One possible factor that may influence the performance of the aforementioned model is the inadequate representation of human pointing gestures. In contemporary computer vision, human body pose is commonly represented using the COCO (Lin et al., 2014) definition. This representation comprises a graph with 17 nodes (keypoints) and 14 edges (connecting the keypoints). While the COCO representation includes connections between the elbow and wrist, it does not encompass a direct connection from the eyes to the fingertips.


The use of the COCO representation, as illustrated in Figure 1, allows us to derive the red line (elbow-to-wrist line). However, it fails to capture the green line (touch-line) connecting the eyes to the fingertips.

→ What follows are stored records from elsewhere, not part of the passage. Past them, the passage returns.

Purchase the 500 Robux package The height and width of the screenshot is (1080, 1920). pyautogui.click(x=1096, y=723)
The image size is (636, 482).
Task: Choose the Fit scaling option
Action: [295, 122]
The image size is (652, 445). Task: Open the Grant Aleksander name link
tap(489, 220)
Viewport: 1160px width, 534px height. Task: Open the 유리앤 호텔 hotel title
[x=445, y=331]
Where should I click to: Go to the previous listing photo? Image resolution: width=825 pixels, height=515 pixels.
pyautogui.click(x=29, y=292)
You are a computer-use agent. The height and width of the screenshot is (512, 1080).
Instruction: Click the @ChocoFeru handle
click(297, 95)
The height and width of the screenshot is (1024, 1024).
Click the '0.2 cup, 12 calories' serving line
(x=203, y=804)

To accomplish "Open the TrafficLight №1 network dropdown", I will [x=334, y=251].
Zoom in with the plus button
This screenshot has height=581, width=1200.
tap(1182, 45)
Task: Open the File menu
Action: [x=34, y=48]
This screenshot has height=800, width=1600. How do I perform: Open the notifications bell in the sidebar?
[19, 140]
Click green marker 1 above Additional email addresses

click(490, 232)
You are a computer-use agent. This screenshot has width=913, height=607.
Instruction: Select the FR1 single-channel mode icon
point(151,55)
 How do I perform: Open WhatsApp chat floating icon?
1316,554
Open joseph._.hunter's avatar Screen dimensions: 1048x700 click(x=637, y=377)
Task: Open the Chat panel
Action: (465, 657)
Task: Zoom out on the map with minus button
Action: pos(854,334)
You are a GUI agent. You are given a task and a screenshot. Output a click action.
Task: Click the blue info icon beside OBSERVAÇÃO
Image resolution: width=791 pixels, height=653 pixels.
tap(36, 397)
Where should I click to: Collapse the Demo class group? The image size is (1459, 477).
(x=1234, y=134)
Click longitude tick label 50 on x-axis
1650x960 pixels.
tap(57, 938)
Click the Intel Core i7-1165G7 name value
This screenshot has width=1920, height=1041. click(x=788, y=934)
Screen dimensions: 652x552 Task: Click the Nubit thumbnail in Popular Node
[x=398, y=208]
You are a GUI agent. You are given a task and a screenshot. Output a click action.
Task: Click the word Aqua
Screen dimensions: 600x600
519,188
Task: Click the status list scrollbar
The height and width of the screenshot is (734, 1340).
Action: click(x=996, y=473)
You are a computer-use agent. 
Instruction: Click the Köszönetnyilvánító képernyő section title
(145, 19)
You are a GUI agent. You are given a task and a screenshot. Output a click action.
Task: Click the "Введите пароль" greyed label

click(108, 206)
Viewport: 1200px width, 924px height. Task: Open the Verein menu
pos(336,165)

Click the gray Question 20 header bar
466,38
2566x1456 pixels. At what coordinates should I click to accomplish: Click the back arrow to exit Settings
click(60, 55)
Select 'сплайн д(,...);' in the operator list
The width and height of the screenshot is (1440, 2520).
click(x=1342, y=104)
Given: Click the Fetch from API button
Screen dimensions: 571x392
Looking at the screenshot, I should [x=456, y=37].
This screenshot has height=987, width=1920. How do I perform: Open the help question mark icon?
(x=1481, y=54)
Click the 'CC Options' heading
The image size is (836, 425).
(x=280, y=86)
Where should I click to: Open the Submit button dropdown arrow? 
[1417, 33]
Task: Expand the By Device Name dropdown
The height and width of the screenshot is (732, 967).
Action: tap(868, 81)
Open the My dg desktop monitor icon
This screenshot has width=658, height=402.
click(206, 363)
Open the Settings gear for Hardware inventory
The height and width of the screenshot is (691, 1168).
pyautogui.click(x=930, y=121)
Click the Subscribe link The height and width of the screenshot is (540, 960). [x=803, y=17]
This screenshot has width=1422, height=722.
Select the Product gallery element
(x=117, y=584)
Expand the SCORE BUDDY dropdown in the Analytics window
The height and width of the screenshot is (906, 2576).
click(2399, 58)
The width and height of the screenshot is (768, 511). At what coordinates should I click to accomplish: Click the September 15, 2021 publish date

Figure 1: The indicated object (microwave oven) is on the touch-line (green) but not on the elbow-to-wrist line (red).


There is a widespread misconception among humans regarding pointing gestures (Herbort & Kunde, 2018): many individuals mistakenly assume that the object being pointed at lies along the red elbow-to-wrist line. In the case of Figure 1, a significant number of people would erroneously rely on this line to determine the pointed object and mistakenly identify the refrigerator as the target.


Using the red elbow-to-wrist line, as depicted in Figure 1, to locate the pointed object is fundamentally flawed. Although this approach has been used in previous computational methods, it is incorrect.


Through extensive observations, it has been discovered that the green touch-line (the line connecting the eyes to the fingertips) provides a more accurate indication of the direction toward the pointed object. In Figure 1, the person is pointing at the microwave oven (as indicated by their verbal mention of "microwave oven" while pointing). The green touch-line intersects the center of the microwave oven, precisely indicating the direction of the referred object. Therefore, incorporating the touch-line can significantly enhance the accuracy of determining the pointed object.


A psychology research study published in Science Advances by O'Madagain et al. (2019) offers compelling evidence supporting the notion that the touch-line aids in accurately locating the pointed object. This study found that the touch-line better reflects the direction of the pointed object and introduced the concept of "embodied reference through touch" in human pointing gestures.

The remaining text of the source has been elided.